Room 512 was at the far end of the hall and the closer I got, the farther away the room seemed to get. This whole night had been a screwy version of Alice in Wonderland.

Sliding inside the room, I closed the door silently behind me. Looking at him on the bed, if I imagined it just right, I could pretend he was asleep in his own bed. But then the heart rate monitor beeped and the antiseptic smell of the hospital called me back to reality.

I didn’t have an aversion to hospitals like most people did. To me, they were places your loved ones were taken who at least had a hope of being healed. When John had been shot, the only place for him to be taken was the medical examiner’s.
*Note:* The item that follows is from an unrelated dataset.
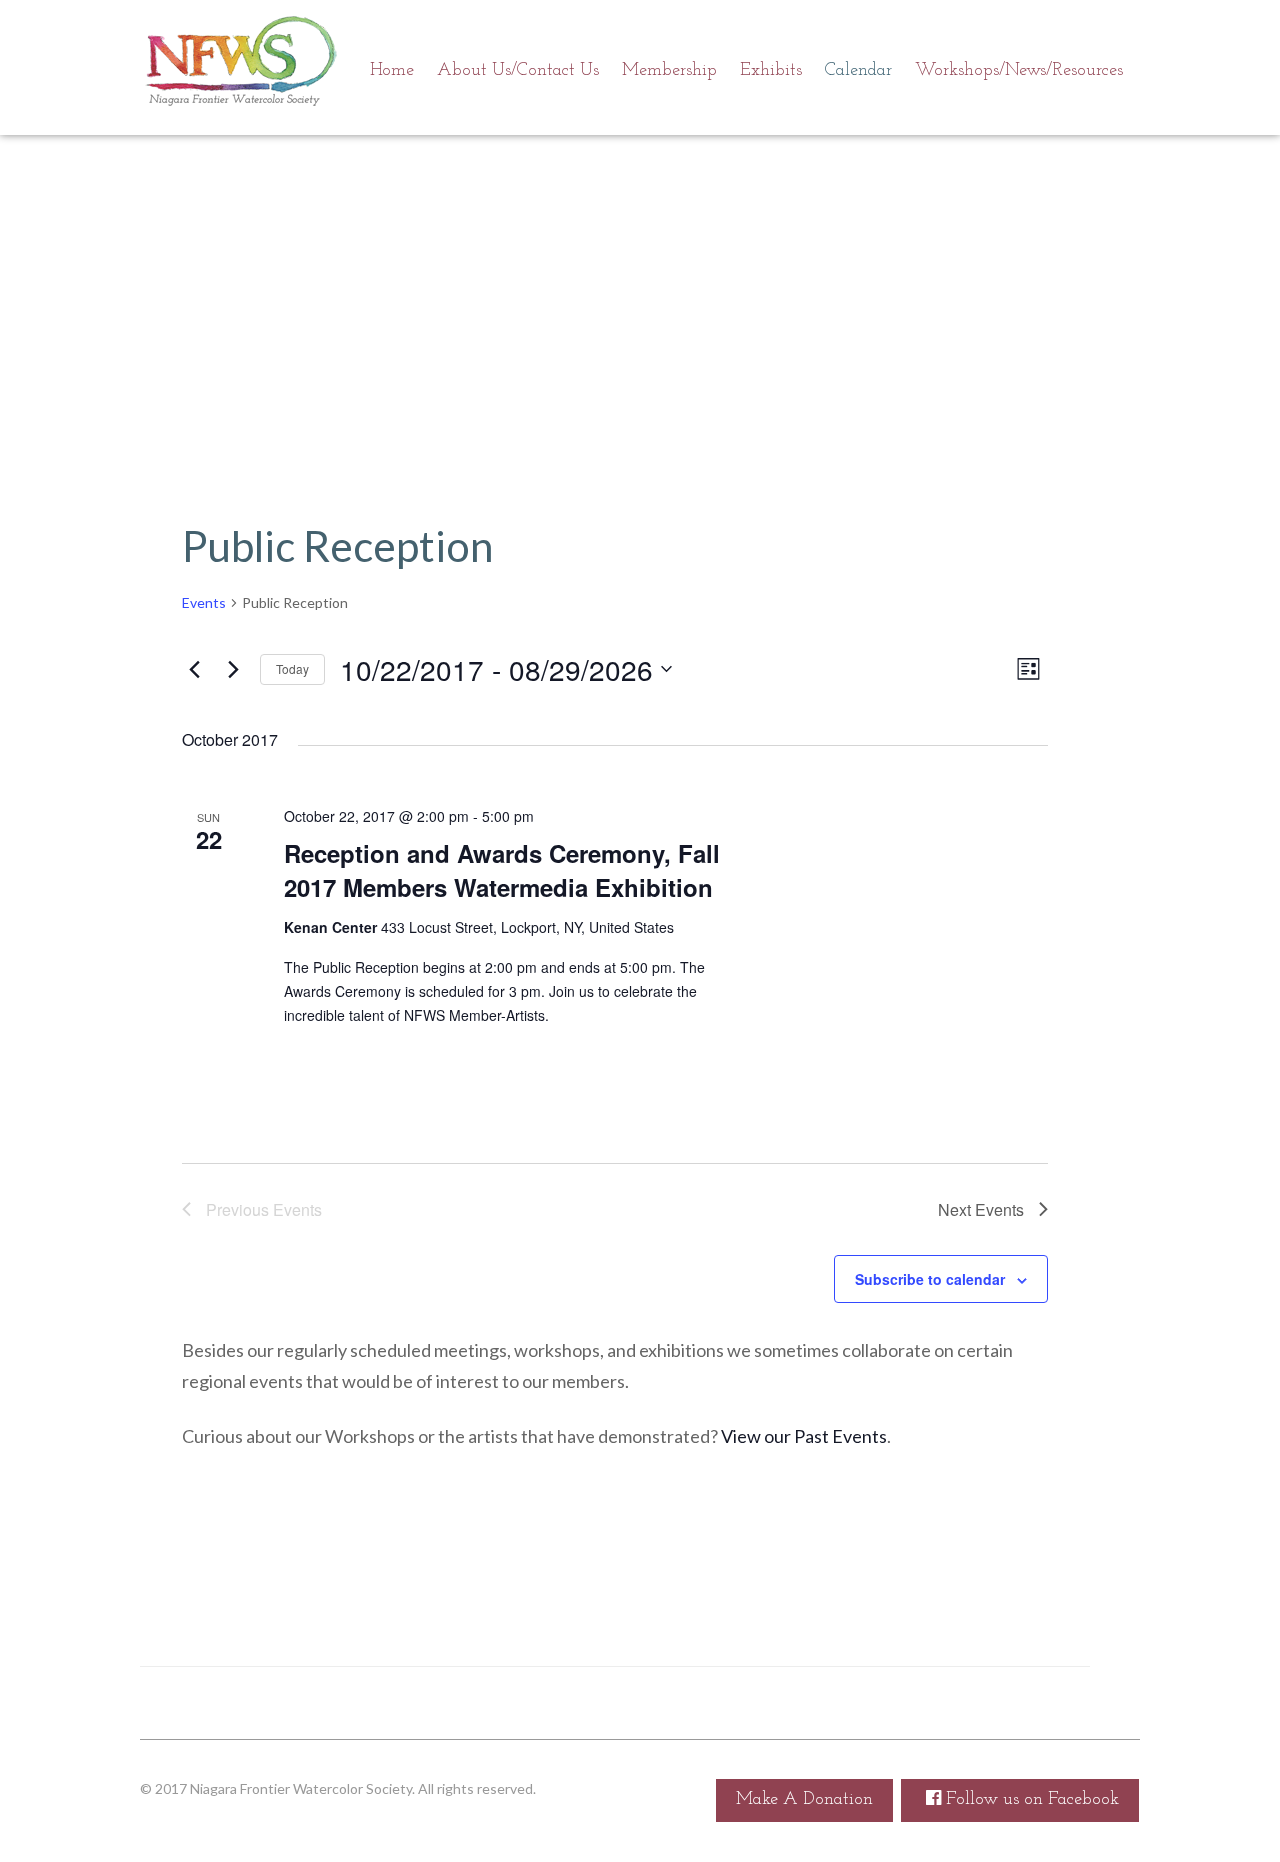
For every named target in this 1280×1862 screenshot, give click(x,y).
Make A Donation (804, 1800)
Jude was here, his heartbeat spiking and beating every second. That meant he was alive and had a fighting chance. There was hope.

Coming around the foot of the bed, I stared down at him. If not for the hospital gown and wires and tubes snaking over his body, he looked like he didn’t belong here. No stitched wounds, no black and blue marks spotting him, no casts supporting broken bones. Everything on the surface was perfect, but whatever was going on inside that brain of his was where the true threat waited.

I knew more about concussions than any one who wasn’t a doctor should. Watching hundreds of games in my lifetime, I’d seen my fair share of boys knocked senseless. John had been lucky enough to escape the seeming rite of passage concussion, but plenty of his teammates growing up hadn’t. Most recovered with little to no long term effects. But some, the names and faces that were at the forefront of my mind now, were forever changed. Those less fortunate souls would never walk onto that football field again, and a couple couldn’t so much as lift a spoon to their mouths, let alone palm a football.